The 2024 Turruk for community program was launched in Armagh, Melbourne on Saturday 23 March, with a ‘Forgiveness Circle’ led by seven Indigenous speakers. It was held in collaboration with Mana O Kahiko (MOK), followers of ‘traditional knowledge and wisdom within the context of Hawaiian Cultural Traditions and Practices’. After a traditional smoking and gift giving ceremony, participants were invited inside for a conversation about the role that contemporary global Indigenous perspectives can play in healing post-Referendum Australia. This reflection on the event is by Mike Brown:
Offering a way ahead
After the accusations, distortions and fear-fuelled exchanges of the Referendum campaigns, what we heard from seven First Nations people at a ‘Forgiveness Circle’ on 23 March felt like a door opening, offering a way ahead.
It was an Indigenous visitor from the Island of Molokai in Hawaii who set the tone right at the beginning. Kawika Foster, trained for eight years in the wisdom of 51 generations, said: ‘Forgiveness means to set to right our relationships with one another as human beings and with everything in the Universe. Every time we encounter anything that disrupts those relationships, that’s what need to be set to right.’
Though not many were talking about the Referendum debate, it feels like we’ve just been through ‘a national disruption’, as Warren Mason, Yuwaalaraay man from Tasmania, put it. ‘The systems of change have let us down… This is such a hard country. People who migrate to this country don’t know who we are. Can we forgive? Yes, but we need recognition of who we are – like here today, we have been given the space. Thanks very much for this opportunity… I feel privileged to speak.’
In fact, nearly every speaker thanked the audience ‘for letting us share with all of you deadly mob’, as one said. It means being heard – having a ‘voice’.
Uncle John Baxter is a cultural ambassador with the Brotherhood of St Lawrence, which ‘ran a very thorough YES campaign.’ Why didn’t it work? He didn’t offer answers, except to say that ‘going forward, we have to take on wholeheartedly to forgive. If we carry on being angry, I don’t think we have the understanding to gain the support of Australians… Are we having conversations with our elders? To forgive from the heart and be honest hopefully gives us the tools to be able to move forward. Through truth telling and treaty, we need to be having those conversations.’

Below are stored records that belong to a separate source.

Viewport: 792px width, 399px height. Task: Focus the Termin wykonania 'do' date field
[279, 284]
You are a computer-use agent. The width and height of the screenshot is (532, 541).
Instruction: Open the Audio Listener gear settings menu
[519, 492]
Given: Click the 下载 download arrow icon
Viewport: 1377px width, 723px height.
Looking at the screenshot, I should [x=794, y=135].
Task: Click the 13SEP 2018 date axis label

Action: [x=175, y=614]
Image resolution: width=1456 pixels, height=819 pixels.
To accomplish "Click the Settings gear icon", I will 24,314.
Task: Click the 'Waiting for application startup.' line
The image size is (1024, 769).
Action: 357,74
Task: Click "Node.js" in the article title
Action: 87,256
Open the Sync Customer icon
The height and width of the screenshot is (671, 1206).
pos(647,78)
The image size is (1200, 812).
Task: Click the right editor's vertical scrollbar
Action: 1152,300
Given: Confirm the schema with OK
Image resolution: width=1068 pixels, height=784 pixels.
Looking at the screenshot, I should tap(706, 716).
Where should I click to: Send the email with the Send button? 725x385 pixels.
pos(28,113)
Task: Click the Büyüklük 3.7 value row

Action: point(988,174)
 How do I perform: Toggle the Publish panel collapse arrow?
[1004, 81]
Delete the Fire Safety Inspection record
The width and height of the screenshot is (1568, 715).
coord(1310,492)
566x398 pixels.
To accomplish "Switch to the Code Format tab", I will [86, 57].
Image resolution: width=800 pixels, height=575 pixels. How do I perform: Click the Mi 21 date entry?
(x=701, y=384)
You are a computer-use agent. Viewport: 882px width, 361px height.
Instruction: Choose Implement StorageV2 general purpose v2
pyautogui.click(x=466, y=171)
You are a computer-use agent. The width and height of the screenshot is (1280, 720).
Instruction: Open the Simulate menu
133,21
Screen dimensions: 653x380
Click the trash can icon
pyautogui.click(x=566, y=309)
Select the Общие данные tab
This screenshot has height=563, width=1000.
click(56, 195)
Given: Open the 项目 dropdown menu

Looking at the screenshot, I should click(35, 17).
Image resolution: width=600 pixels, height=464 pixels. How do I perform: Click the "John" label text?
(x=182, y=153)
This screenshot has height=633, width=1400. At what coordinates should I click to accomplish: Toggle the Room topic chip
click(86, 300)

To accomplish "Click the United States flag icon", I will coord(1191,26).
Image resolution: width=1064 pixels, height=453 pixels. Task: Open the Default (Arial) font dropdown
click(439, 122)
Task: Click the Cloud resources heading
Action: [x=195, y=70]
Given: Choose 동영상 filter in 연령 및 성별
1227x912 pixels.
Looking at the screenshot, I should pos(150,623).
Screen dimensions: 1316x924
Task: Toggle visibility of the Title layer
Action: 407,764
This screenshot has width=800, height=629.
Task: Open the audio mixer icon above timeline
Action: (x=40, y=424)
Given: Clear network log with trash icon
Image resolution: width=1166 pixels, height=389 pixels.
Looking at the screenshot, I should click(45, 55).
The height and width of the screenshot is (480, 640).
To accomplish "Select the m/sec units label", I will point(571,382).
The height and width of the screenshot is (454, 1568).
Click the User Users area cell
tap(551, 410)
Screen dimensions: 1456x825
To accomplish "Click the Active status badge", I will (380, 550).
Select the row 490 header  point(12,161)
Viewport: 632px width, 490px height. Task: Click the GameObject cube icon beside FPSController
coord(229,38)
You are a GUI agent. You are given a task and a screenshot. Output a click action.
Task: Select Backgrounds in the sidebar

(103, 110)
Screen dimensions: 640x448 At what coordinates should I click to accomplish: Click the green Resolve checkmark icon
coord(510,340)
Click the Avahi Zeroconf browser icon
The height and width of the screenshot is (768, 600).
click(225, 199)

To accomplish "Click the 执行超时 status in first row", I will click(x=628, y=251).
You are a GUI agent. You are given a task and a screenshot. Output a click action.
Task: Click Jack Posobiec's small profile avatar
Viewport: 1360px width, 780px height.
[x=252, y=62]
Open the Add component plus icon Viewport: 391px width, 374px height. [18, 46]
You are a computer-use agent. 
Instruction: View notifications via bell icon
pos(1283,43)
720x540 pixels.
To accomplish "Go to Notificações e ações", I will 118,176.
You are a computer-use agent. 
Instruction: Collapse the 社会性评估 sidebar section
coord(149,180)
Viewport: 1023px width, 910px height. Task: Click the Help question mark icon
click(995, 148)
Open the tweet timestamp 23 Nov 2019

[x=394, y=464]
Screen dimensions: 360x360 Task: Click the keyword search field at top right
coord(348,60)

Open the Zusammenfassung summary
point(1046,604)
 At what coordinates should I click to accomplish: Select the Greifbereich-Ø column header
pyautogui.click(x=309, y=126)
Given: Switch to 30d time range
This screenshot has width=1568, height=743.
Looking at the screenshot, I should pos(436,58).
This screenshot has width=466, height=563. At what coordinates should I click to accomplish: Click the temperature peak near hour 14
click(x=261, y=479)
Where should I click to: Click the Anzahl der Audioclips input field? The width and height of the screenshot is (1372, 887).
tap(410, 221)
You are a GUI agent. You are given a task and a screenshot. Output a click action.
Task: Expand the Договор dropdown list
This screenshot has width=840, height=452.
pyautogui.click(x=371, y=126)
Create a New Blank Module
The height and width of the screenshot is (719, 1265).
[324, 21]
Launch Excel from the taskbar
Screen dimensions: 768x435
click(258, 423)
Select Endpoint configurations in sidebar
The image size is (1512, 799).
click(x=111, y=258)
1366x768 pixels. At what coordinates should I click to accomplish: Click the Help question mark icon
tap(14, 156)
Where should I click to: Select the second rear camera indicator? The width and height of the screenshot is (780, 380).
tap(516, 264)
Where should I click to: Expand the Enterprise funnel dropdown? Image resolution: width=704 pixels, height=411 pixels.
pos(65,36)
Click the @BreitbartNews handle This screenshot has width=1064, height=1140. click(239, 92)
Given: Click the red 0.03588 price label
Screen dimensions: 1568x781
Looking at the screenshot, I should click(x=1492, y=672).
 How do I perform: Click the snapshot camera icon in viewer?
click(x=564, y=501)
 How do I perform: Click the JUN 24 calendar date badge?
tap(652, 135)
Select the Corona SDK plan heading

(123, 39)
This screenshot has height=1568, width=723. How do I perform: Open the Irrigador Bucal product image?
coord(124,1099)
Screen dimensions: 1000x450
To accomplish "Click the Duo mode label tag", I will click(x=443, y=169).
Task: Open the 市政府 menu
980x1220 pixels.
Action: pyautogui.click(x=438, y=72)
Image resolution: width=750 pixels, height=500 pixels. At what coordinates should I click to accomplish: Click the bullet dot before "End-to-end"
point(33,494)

Yorta Yorta Dja Dja Warrung woman Ruth Langford grew up ‘with a big mob of blackfellas’ in Tasmania. She joined protestors, fighting on the lines to protect the forests from destruction. ‘To support my anger I would drink, do drugs and fight, because I was so wild. I didn’t know about forgiveness. The school system just taught about revenge, taught that to get the power you gotta learn to oppress.’ She considers herself fortunate that ‘the system sent me some slaps to side of the head… I am grateful they didn’t pathologise me. I went to do inma (ceremonies) with women in Uluru. To be linked to country is a spiritual birthright.’
‘We are all waiting for the government to save us, or the church, or someone,’ she continued. But we know that the answers will be found ‘only when we come back into right relation with each other and with the land’. She had dug into her ‘white’ Australian ancestry, identifying with their anger at the killing of one of their own and a massacre which followed. Challenging us non-indigenous, she went on: ‘You have the capacity not only to forgive but to ask for forgiveness. Where is your responsibility? Take the burden off us to forgive first. We don’t have always be the only ones to talk forgiveness.’
Larrakia Salt Water musician Ash Dargan spoke to that two-way process: ‘Forgiveness is a way back to one another. Forgiveness just from one side is surrender. But when two people forgive together, truth comes into the centre, and something resolves. If completely forgiven, the wrong is not there anymore; it dissipates into the ether.’ He walked through the audience playing his Yidaki to give voice to the ‘primal scream’ coming through our mothers, through the earth.
Wearing her possum skin, Merilyn ‘Merm’ Duff is a Trawlwoolway woman living on Wurundjeri Country. She voiced forgiveness from her own personal perspective and then for what had happened to our whole people. The two are linked. Though raped as a young woman, she had decided not to ‘perpetuate the hatred through unforgiveness. Hatred spreads like wildfire. But forgiveness lets me stop it.’ From her work in schools, and with a youth group in the western suburbs, she believes ‘kids teach us to be open and forgiving.’ Reflecting on the missed opportunity of the ‘Voice to Parliament debacle’, she read the lament she had written on her artwork.
For Uncle Shane Charles, his visit to Caux, Switzerland, last year had brought him among people of 80 cultures, people who wanted to know the stories. ‘Forgiveness has a feeling… a forgiveness built on a foundation of never forgetting.’ As an elected member of the First Peoples Assembly in Victoria, he feels that a treaty is the future, and the way to it is through four values he was taught by his elders: Respect, acceptance, healthy relationship with mother earth, and responsibility for its people.
Could we begin to reframe our national debate drawing on this humble respectful dialogue?